** SUPPLIED PASSAGE follows **

Q. The schemes will not be able to return investor monies for an extended period of time?
A. Each /scheme has its own maturity profile and in general, shorter duration schemes will be able to return monies to investors faster. The schemes will receive regular coupon payments and maturities. In addition, the schemes will explore all opportunities to monetize the underlying assets in the portfolio, without resorting to any distress sales, such that it can return investor monies at the earliest possible time. It will be the endeavor of the schemes to return these monies well in advance of the maturity dates of the underlying securities.
Q. We should be redeeming our monies from all other Franklin Templeton schemes as these could also be wound up?
A. The decision to wind up our suite of six yield-oriented schemes was an extremely difficult one and taken only to protect investor interest. It was not a situation in which we hoped to find ourselves. We also recognize this has impacted liquidity for our investors but was necessary in order to preserve value for our unitholders.
Our other fixed income schemes which are open for subscription and redemption, primarily invest in highly liquid securities such as Government Securities, AAA rated bonds or other cash and cash equivalents. These portfolios have the necessary ability to generate liquidity in order to meet redemptions. We have already generated a significant amount of liquidity in these portfolios to meet any redemption requests we may receive.
Our equity schemes remain unaffected and continue to be managed by our experienced and tenured team based in Chennai in line with their investment mandate and fund management philosophy.

** End of SUPPLIED PASSAGE **
** GIVEN ENTRIES follows **

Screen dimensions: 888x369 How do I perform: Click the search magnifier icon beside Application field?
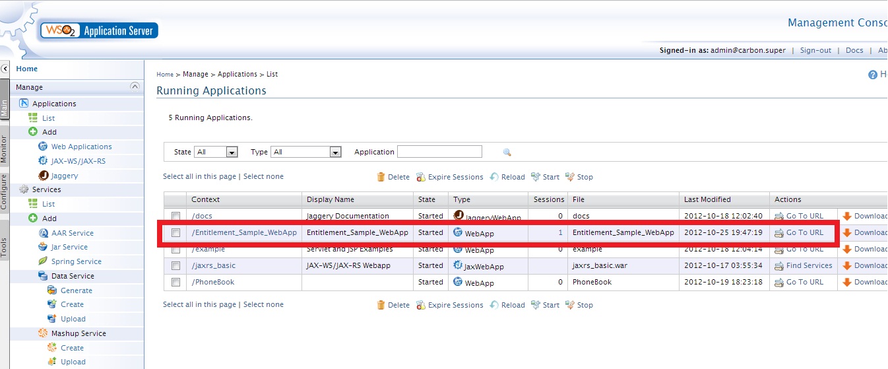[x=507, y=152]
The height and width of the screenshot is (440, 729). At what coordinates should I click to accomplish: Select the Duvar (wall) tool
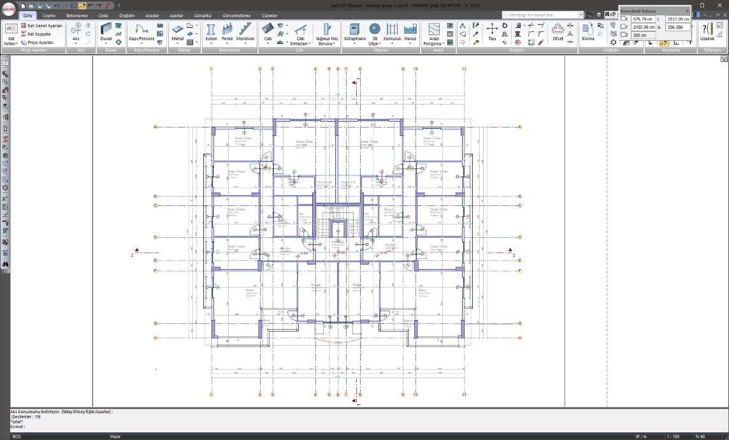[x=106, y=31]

** End of GIVEN ENTRIES **
** GIVEN ENTRIES follows **

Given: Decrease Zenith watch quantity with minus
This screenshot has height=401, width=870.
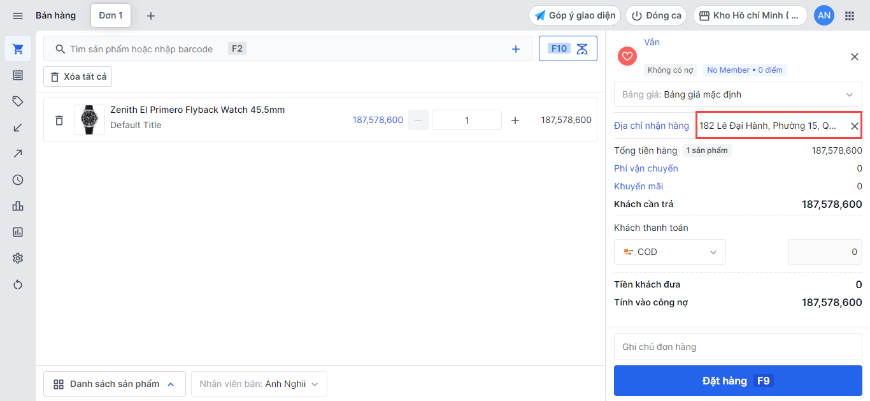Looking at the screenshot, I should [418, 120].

** End of GIVEN ENTRIES **

» **TASK OBJECTIVE**: Using the Franklin Templeton Q&A above, explain why the firm's other open fixed income schemes can meet redemptions. Answer in one to three sentences.

» **ANSWER SECTION**: They primarily invest in highly liquid securities such as Government Securities, AAA rated bonds, or other cash and cash equivalents, which gives these portfolios the ability to generate liquidity. A significant amount of liquidity has also already been generated in them to meet any redemption requests.